These differences were insignificant when data volumes were small and the data was relatively easy to get to, as was the case for many years.  And as the first technology on the market, forensic tools and vendors did a great job of building and defending their incumbency, through certifications, “court-cited workflows” and knowledge bases widely advertising their deep expertise in forensic collection as practiced by a cadre of forensic examiners leveraging their technical abilities into lucrative careers – thereby creating a significant barrier to entry for non-forensic eDiscovery collection tools and practitioners.

In spite of this strong incumbency, almost all corporate legal departments have long wanted a better approach to collection than forensic tools offered; many of their outside counsel have felt similarly.  They have long felt collection using forensic tools and workflows were and remain deeply flawed for eDiscovery in a number of ways:

  • Chronic overcollection: as forensic tools were built to capture all information, including things like slack space which can be important in criminal proceedings but are almost never even in scope in civil matters, the volume of data collected is far greater than needed. While service providers charging hourly professional services time and monthly per-GB hosting fees may not mind, for clients paying to collect/filter/host/review/produce knowingly unnecessary data this makes no sense and adds significant cost to the entire process, each and every time
  • Weeks or months-long process: because forensic tools must process data on a server before searching or culling it, they require physical access to a device (e.g. via a USB port).

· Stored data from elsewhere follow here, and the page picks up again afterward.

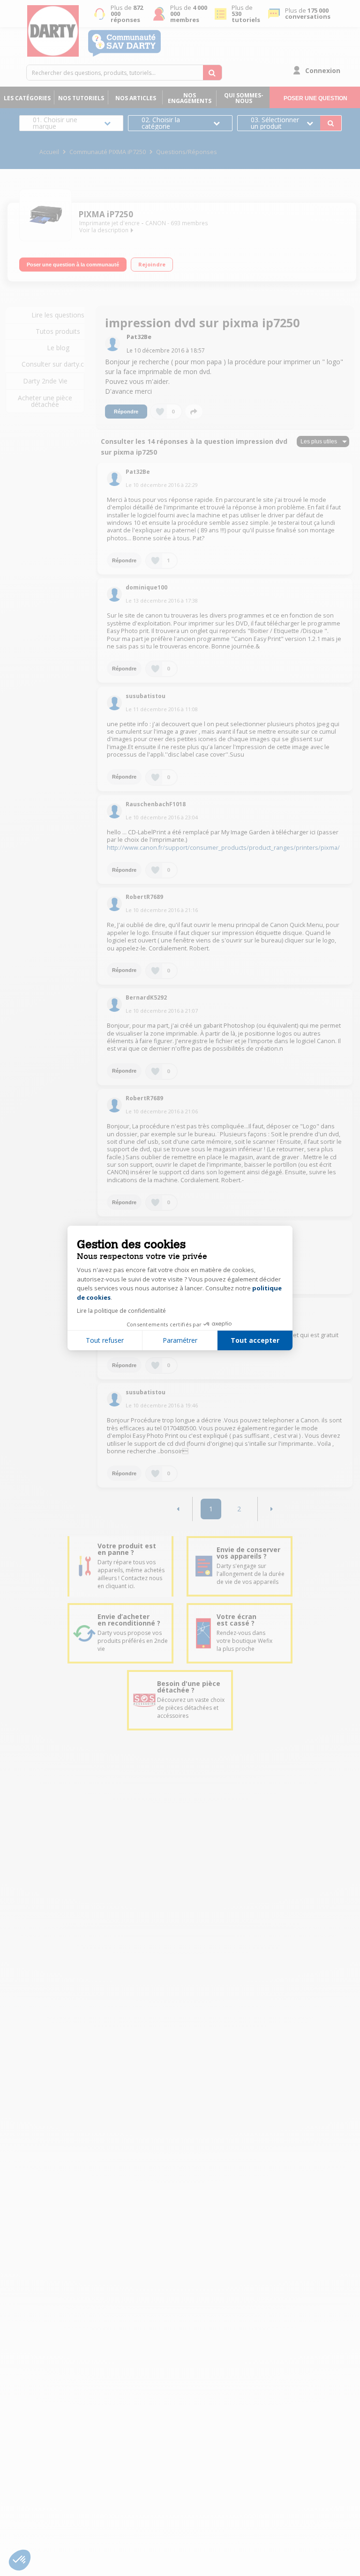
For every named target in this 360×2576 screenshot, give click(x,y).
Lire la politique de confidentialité (121, 1311)
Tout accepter (255, 1340)
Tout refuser (105, 1340)
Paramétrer (180, 1340)
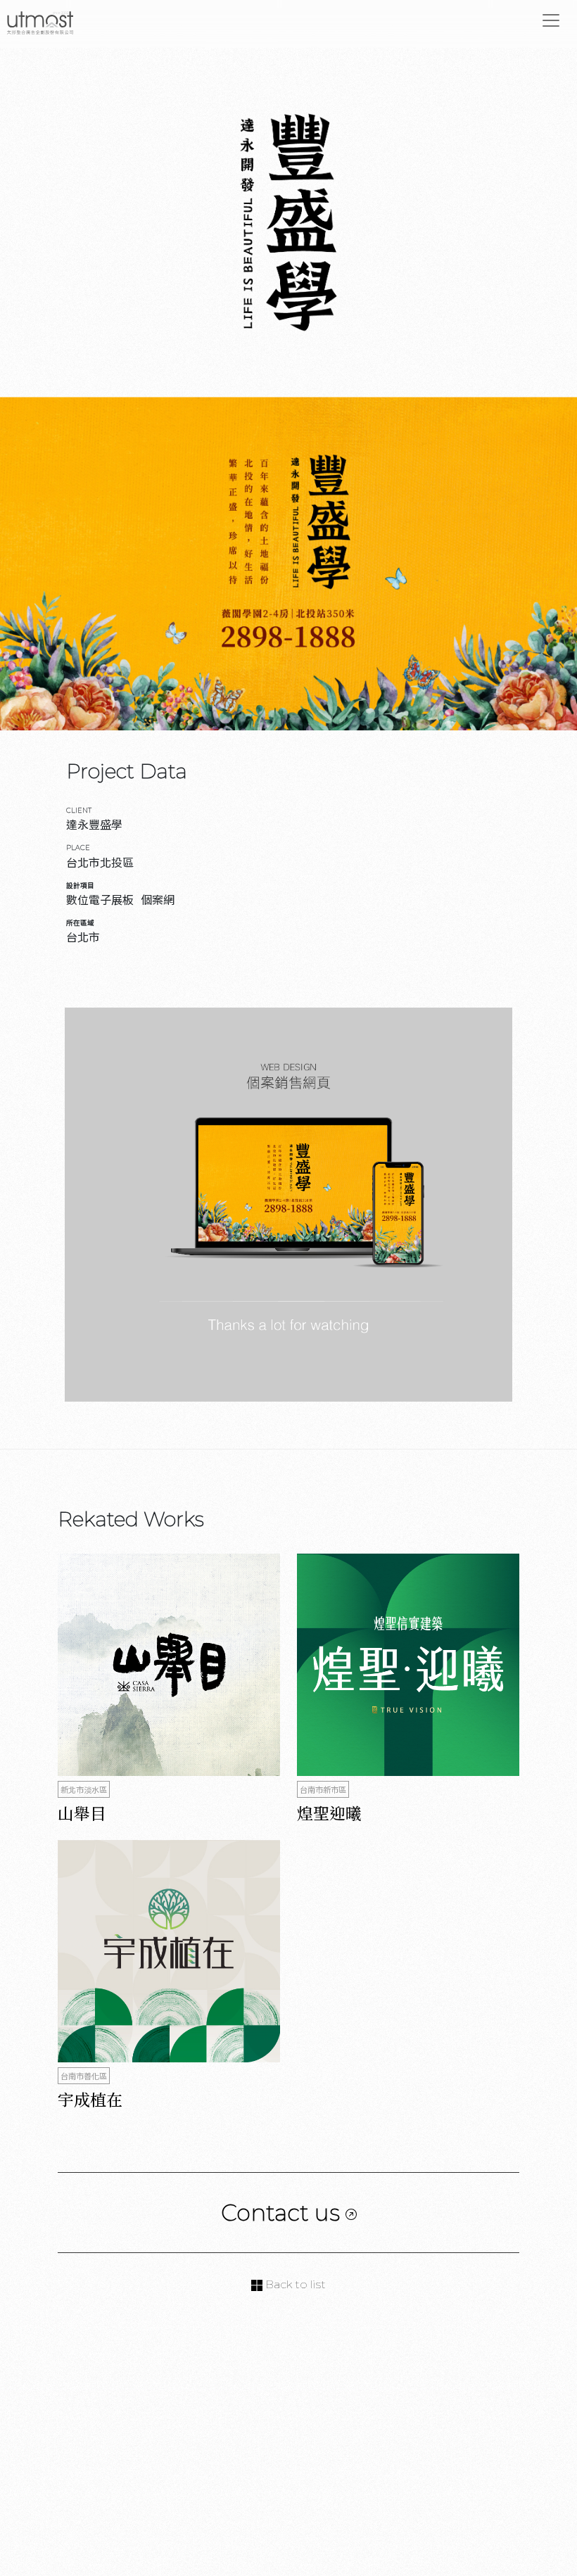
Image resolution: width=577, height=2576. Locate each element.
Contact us (283, 2212)
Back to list (294, 2284)
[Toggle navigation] (551, 20)
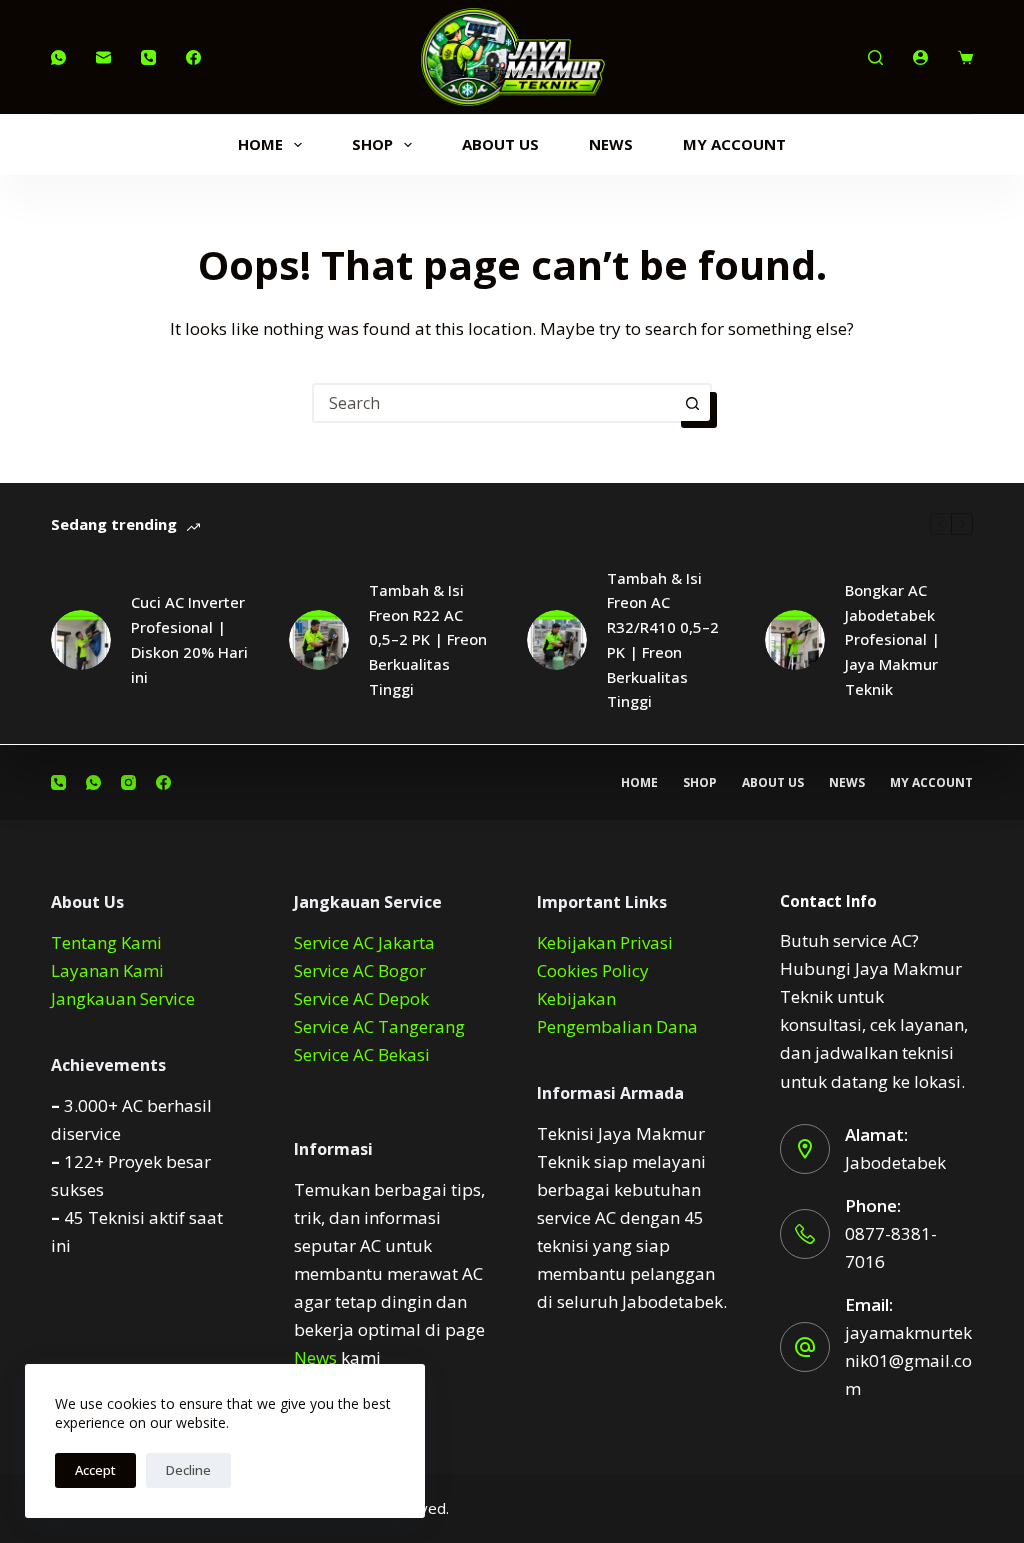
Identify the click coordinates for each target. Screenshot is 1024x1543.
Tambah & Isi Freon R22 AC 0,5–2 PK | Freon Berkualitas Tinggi (428, 639)
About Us (500, 144)
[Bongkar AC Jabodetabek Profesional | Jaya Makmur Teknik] (795, 640)
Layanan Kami (107, 970)
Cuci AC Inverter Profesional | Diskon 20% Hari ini (189, 639)
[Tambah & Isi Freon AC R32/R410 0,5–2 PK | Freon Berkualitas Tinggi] (557, 640)
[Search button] (692, 403)
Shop (372, 144)
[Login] (920, 57)
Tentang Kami (106, 942)
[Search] (875, 57)
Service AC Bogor (360, 970)
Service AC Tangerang (379, 1026)
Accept (95, 1470)
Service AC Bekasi (362, 1054)
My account (734, 144)
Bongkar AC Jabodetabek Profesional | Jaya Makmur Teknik (892, 639)
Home (260, 144)
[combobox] (494, 403)
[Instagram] (128, 782)
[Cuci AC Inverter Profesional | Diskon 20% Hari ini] (81, 640)
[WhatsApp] (58, 57)
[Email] (103, 57)
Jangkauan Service (123, 998)
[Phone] (148, 57)
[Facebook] (193, 57)
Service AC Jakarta (364, 942)
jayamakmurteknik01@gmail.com (908, 1360)
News (611, 144)
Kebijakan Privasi (605, 942)
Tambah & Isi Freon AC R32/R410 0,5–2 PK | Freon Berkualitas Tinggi (663, 640)
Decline (188, 1470)
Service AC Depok (361, 998)
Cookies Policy (593, 970)
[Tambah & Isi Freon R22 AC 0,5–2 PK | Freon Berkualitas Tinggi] (319, 640)
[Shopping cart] (965, 57)
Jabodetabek (895, 1162)
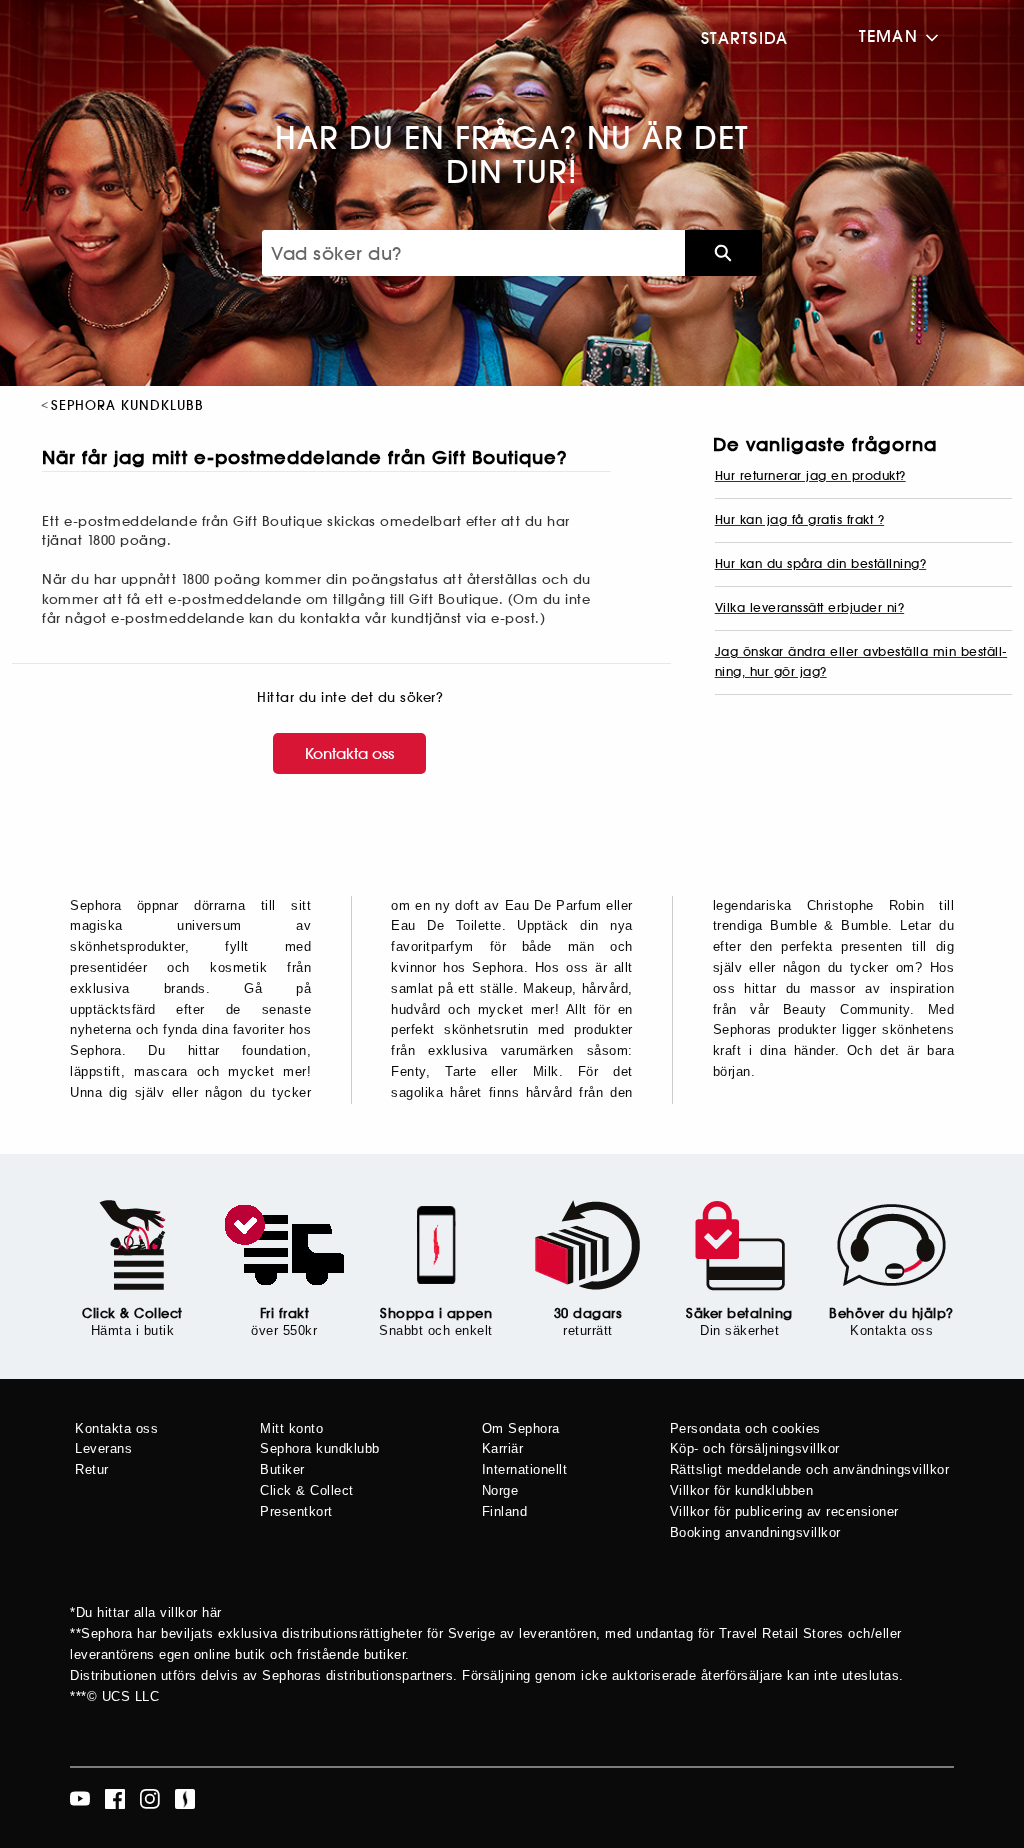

There is an option to copy entire drives with GBs of data through a VPN connection, but this approach has never worked well, if at all.  Given the coordination needed to gain physical access to devices which may be located in myriad different cities or countries, as well as the need to complete collection before paring down or even searching of data can begin, what should take hours or days instead takes weeks if not months
  • Highly disruptive: as each forensic image is being taken of each laptop or desktop, the user of each such machine must stop whatever they are doing and surrender their machine to the forensic staff for a day or more. Even if there is a spare laptop available, it will often have none of their ‘stuff’ on it.  Needless to say, this highly intrusive process makes each such worker far less productive and is very disruptive
  • “Recreating the wheel” every time: when the next matter arrives, can forensic examiners simply use the data from the last collection? Unfortunately, no, as each custodian has presumably created and received new data, necessitating the whole process from before be repeated.  Forensic collection quite literally recreates the wheel with every collection

By contrast, remote collection is designed specifically for civil eDiscovery.  It is built for a distributed workforce and requires no physical access to any devices.  A small software agent is installed on each device which creates its own local index; legal staff can then simply search this index for whatever ESI they want to find.  This distributed architecture facilitates ‘Pre-Case Assessment’, where search terms are sampled on data in-place, before any ESI is collected.  This turns the forensic collection workflow on its head, as analysis can be done from the very beginning of the preservation/collection process, allowing lawyers to gain insight far earlier in any proceeding and supporting a surgical collection process, leading to far lower data volumes (and therefore much lower eDiscovery costs).  And because remote collection can be an entirely cloud-based process, no hardware or specialized staff is required – in fact, collections can be done without IT ever being involved.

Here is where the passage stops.